▶ DATASET RECORDS
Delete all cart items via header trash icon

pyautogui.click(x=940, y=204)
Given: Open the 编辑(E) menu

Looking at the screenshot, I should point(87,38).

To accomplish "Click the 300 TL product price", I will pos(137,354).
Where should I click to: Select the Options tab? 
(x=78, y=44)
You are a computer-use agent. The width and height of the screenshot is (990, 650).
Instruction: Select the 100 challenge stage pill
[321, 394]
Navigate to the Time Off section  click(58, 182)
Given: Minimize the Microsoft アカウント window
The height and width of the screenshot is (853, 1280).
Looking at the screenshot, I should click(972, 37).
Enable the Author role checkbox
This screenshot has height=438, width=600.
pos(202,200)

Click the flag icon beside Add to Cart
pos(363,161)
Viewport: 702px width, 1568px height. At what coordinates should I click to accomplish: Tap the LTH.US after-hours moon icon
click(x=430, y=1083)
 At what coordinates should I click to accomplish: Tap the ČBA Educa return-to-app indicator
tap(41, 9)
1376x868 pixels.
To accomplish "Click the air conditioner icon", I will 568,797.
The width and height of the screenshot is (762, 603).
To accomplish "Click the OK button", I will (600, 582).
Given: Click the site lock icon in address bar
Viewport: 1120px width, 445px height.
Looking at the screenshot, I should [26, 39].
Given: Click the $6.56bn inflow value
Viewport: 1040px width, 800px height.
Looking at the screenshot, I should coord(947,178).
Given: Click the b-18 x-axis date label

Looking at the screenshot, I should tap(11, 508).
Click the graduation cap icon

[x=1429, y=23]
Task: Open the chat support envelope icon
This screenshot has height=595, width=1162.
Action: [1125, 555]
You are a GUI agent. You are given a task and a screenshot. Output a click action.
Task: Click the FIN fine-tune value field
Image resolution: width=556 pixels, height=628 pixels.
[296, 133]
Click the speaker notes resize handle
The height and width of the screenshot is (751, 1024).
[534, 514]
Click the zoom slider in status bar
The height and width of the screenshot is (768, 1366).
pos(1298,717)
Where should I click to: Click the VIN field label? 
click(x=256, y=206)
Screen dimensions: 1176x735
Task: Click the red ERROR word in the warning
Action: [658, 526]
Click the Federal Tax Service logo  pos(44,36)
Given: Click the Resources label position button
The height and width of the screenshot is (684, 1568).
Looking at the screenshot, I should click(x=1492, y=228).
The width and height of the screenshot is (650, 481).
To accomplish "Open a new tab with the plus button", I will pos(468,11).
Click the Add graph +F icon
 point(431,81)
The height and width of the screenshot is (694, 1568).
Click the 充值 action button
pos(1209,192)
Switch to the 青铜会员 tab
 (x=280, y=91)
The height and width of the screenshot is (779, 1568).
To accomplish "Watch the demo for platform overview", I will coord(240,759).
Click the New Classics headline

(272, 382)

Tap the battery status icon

▶ EXERCISE BRIEF
Read the entries and show each line that mentions "value".

▶ ANSWER TO THIS TASK
Given: Click the $6.56bn inflow value
Task: Click the FIN fine-tune value field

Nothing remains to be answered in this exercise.